Open Yung-Chih-Lo opened 1 month ago

Yung-Chih-Lo commented 1 month ago

image

Based on the picture shown below, the validation time seems excessively long. Is this normal for training?

CPU:AMD R9 3900 GPU:4070ti 12GB RAM:32GB

task: detect mode: train model: yolov10b.pt data: ../coco128.yaml epochs: 500 time: null patience: 100 batch: 12 imgsz: 640 save: true save_period: -1 val_period: 1 cache: false device: null workers: 8 project: null name: train exist_ok: false pretrained: true optimizer: auto verbose: true seed: 0 deterministic: true single_cls: false rect: false cos_lr: false close_mosaic: 10 resume: false amp: true fraction: 1.0 profile: false freeze: null multi_scale: false overlap_mask: true mask_ratio: 4 dropout: 0.0 val: true split: val save_json: false save_hybrid: false conf: null iou: 0.7 max_det: 300 half: false dnn: false plots: true source: null vid_stride: 1 stream_buffer: false visualize: false augment: false agnostic_nms: false classes: null retina_masks: false embed: null show: false save_frames: false save_txt: false save_conf: false save_crop: false show_labels: true show_conf: true show_boxes: true line_width: null format: torchscript keras: false optimize: false int8: false dynamic: false simplify: false opset: null workspace: 4 nms: false lr0: 0.01 lrf: 0.01 momentum: 0.937 weight_decay: 0.0005 warmup_epochs: 3.0 warmup_momentum: 0.8 warmup_bias_lr: 0.1 box: 7.5 cls: 0.5 dfl: 1.5 pose: 12.0 kobj: 1.0 label_smoothing: 0.0 nbs: 64 hsv_h: 0.015 hsv_s: 0.7 hsv_v: 0.4 degrees: 0.0 translate: 0.1 scale: 0.5 shear: 0.0 perspective: 0.0 flipud: 0.0 fliplr: 0.5 bgr: 0.0 mosaic: 1.0 mixup: 0.0 copy_paste: 0.0 auto_augment: randaugment erasing: 0.4 crop_fraction: 1.0 cfg: null tracker: botsort.yaml

leonnil commented 1 month ago

Thank you for your interest! It's not normal during training if you have much less images in validation set.
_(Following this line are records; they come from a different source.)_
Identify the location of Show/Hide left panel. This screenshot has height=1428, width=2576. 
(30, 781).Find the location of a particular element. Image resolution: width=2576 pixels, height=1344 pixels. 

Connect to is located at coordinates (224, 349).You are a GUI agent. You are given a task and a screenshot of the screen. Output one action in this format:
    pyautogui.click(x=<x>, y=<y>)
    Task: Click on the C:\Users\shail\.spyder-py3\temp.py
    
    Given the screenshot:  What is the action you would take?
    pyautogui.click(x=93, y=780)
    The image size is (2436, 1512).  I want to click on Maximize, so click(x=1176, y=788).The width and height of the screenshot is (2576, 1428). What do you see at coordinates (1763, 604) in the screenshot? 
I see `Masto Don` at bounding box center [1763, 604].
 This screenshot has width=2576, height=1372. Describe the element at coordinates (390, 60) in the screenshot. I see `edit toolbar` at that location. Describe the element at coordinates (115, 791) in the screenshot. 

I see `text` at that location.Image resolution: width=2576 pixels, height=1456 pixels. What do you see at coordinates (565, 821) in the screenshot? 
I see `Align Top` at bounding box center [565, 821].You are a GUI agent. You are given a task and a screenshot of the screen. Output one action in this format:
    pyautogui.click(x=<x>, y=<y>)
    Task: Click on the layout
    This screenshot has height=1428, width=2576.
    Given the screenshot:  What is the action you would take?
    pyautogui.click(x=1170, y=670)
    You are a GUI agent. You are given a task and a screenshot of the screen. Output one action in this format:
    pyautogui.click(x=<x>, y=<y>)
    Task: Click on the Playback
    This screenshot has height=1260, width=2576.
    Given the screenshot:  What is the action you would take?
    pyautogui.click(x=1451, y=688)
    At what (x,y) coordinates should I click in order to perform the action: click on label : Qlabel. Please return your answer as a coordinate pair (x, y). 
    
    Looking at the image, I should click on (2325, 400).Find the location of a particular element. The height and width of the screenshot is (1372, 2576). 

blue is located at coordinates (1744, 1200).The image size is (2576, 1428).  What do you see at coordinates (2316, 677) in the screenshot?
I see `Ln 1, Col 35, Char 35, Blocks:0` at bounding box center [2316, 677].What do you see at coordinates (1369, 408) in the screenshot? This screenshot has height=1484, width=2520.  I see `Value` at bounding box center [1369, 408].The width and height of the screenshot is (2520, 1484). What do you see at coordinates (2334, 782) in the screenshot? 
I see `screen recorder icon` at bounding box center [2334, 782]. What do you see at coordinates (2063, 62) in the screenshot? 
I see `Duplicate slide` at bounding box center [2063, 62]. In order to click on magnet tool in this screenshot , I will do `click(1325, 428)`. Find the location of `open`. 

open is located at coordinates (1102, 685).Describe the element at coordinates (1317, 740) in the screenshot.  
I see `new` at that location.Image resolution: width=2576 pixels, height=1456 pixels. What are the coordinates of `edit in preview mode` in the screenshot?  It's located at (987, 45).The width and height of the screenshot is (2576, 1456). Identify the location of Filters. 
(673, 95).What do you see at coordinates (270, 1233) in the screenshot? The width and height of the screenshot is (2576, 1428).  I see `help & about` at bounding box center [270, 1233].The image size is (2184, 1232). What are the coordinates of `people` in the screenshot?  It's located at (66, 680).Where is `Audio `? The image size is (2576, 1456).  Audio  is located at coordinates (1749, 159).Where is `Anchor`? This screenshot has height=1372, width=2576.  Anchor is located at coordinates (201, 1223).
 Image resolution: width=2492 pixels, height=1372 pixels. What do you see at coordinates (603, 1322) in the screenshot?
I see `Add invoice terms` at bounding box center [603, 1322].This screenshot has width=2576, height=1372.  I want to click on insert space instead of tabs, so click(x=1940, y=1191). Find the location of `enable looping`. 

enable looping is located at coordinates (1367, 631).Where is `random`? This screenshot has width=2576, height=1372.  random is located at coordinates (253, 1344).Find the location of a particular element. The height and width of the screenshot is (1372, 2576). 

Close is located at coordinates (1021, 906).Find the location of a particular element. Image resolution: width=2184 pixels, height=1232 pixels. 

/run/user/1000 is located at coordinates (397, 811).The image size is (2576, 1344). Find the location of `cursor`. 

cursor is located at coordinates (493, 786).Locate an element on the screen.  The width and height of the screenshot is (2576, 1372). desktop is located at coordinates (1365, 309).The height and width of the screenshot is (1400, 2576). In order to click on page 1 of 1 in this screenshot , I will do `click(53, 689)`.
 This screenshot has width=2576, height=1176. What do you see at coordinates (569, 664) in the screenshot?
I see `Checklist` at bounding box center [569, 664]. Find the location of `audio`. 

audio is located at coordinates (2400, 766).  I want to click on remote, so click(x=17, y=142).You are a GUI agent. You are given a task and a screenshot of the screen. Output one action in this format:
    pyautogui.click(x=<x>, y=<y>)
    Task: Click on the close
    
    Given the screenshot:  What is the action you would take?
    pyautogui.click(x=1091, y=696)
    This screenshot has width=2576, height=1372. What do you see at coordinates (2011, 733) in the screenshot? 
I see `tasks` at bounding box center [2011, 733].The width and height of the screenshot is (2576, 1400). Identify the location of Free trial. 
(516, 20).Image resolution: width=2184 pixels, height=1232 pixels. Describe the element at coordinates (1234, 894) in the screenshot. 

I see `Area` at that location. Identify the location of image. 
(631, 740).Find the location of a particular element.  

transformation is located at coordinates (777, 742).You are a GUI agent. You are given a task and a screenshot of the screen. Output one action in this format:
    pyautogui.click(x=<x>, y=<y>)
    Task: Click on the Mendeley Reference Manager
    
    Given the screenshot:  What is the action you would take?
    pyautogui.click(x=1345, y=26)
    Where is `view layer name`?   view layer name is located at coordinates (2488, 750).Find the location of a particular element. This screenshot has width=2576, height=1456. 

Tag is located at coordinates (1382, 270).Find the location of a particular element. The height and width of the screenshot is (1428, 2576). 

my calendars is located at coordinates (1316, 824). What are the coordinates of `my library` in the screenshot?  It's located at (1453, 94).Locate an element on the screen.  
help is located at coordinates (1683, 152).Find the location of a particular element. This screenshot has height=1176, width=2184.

Yung-Chih-Lo commented 1 month ago

Thank you for your attention. So how can I fix this problem?

leonnil commented 1 month ago

Are you training on custom data? Please check that your validation path is correct and make sure you are validating on GPU device. Using cache=True and increasing your batch size might help.